EXTRAIT DU DOCUMENT:
══════════
Mais peut-être continua-t-il, ignorez-vous l’histoire de ce visionnaire. Sa mère vit en songe un grand éléphant blanc, et au même instant elle sentit qu’elle était enceinte. Son fruit grossissait chaque jour considérablement, et enfin il sortit du sein de sa mère en déchirant ses entrailles, et ôta la vie à celle dont il venait de la recevoir : c’est ainsi que ce monstre vit le jour ; lui qui devait tout bouleverser dans la nature, ne doit-il pas être mis au nombre des pestes du genre humain ? Est-ce parce qu’il a tué sa mère en naissant, que le peuple idolâtre jeûne, fait des processions, et cent autres choses de cette nature, pour obtenir toute sorte de bonheur à leurs mères ? S’imagine-t-on que ce Fo, qui n’a pu sauver sa propre mère, aura le pouvoir de protéger la mère d’autrui ?

Poursuivons. Il vivait dans un de ces royaumes, qui sont à l’Ouest de cet empire : là, il était tout à la fois souverain pour le temporel et pour le spirituel, roi et chef de la religion. Il eût une reine et une concubine d’une grande beauté, et il en fit deux divinités. Son royaume abondait en or, en argent, en marchandises, en denrées, et surtout en pierres précieuses. Mais s’il était riche et fertile, il avait peu d’étendue, et ses habitants n’avaient ni force ni bravoure. Au contraire les peuples des différents royaumes, dont il était environné, étaient robustes, actifs, et ne respiraient que le sang et le carnage. Ainsi les États du Fo étaient sujets à de fréquentes irruptions.
══════════
Entrées d'une source de données:

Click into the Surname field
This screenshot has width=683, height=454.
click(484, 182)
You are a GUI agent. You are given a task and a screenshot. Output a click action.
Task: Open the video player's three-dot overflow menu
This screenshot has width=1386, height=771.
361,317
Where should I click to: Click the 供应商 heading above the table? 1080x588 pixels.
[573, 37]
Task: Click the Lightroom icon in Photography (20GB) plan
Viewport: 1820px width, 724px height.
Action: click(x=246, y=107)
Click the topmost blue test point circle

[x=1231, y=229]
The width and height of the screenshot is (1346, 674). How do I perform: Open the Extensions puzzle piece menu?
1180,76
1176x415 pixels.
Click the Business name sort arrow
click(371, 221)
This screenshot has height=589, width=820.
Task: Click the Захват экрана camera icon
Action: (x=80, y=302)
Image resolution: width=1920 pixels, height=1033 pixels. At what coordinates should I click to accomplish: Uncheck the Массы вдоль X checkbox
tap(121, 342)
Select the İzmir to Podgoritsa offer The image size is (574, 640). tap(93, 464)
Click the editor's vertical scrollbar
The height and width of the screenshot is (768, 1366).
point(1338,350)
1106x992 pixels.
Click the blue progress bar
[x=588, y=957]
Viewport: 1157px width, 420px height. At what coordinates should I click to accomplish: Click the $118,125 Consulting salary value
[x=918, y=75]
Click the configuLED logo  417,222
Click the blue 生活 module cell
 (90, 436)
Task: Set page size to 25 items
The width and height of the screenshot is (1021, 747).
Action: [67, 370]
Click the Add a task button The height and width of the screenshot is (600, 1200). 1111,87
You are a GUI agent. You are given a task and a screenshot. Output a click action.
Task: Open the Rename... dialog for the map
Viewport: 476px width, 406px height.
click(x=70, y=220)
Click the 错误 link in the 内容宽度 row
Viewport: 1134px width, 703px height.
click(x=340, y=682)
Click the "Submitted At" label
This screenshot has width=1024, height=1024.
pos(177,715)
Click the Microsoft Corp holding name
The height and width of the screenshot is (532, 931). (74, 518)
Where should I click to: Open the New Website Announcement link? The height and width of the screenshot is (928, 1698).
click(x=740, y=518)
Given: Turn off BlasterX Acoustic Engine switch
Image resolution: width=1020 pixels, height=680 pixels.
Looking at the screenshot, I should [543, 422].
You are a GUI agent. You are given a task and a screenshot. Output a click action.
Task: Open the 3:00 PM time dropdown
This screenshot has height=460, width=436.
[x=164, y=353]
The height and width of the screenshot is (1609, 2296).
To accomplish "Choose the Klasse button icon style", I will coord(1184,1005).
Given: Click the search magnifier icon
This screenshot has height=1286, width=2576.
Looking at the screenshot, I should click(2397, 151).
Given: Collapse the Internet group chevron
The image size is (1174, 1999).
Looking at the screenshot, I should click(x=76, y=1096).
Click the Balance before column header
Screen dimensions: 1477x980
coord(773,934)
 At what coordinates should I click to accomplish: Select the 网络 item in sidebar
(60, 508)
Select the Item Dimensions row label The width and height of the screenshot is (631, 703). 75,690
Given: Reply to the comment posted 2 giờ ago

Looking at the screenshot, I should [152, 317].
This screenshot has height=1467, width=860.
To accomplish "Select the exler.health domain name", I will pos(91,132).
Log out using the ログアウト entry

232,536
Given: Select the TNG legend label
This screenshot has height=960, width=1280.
══════════
LISTE DES TÂCHES:
1. D'après l'extrait sur Fo, quel animal sa mère vit-elle en songe ?
2. Résumez l'extrait sur Fo en deux phrases.
3. Reproduisez le passage de l'extrait sur Fo qui va de "Mais peut-être continua-t-il, ignorez-vous" jusqu'à "la mère d’autrui ?".

RÉPONSES PAR TÂCHE:
1. Un grand éléphant blanc.

2. La mère de Fo, qui l'avait conçu après avoir vu en songe un grand éléphant blanc, mourut en lui donnant naissance, et le texte se demande comment celui qui n'a pu sauver sa propre mère pourrait protéger la mère d'autrui. Roi et chef de la religion d'un petit royaume riche situé à l'Ouest de l'empire, Fo gouvernait des habitants sans force ni bravoure, si bien que ses États subissaient de fréquentes irruptions de peuples voisins robustes et belliqueux.

3.
Mais peut-être continua-t-il, ignorez-vous l’histoire de ce visionnaire. Sa mère vit en songe un grand éléphant blanc, et au même instant elle sentit qu’elle était enceinte. Son fruit grossissait chaque jour considérablement, et enfin il sortit du sein de sa mère en déchirant ses entrailles, et ôta la vie à celle dont il venait de la recevoir : c’est ainsi que ce monstre vit le jour ; lui qui devait tout bouleverser dans la nature, ne doit-il pas être mis au nombre des pestes du genre humain ? Est-ce parce qu’il a tué sa mère en naissant, que le peuple idolâtre jeûne, fait des processions, et cent autres choses de cette nature, pour obtenir toute sorte de bonheur à leurs mères ? S’imagine-t-on que ce Fo, qui n’a pu sauver sa propre mère, aura le pouvoir de protéger la mère d’autrui ?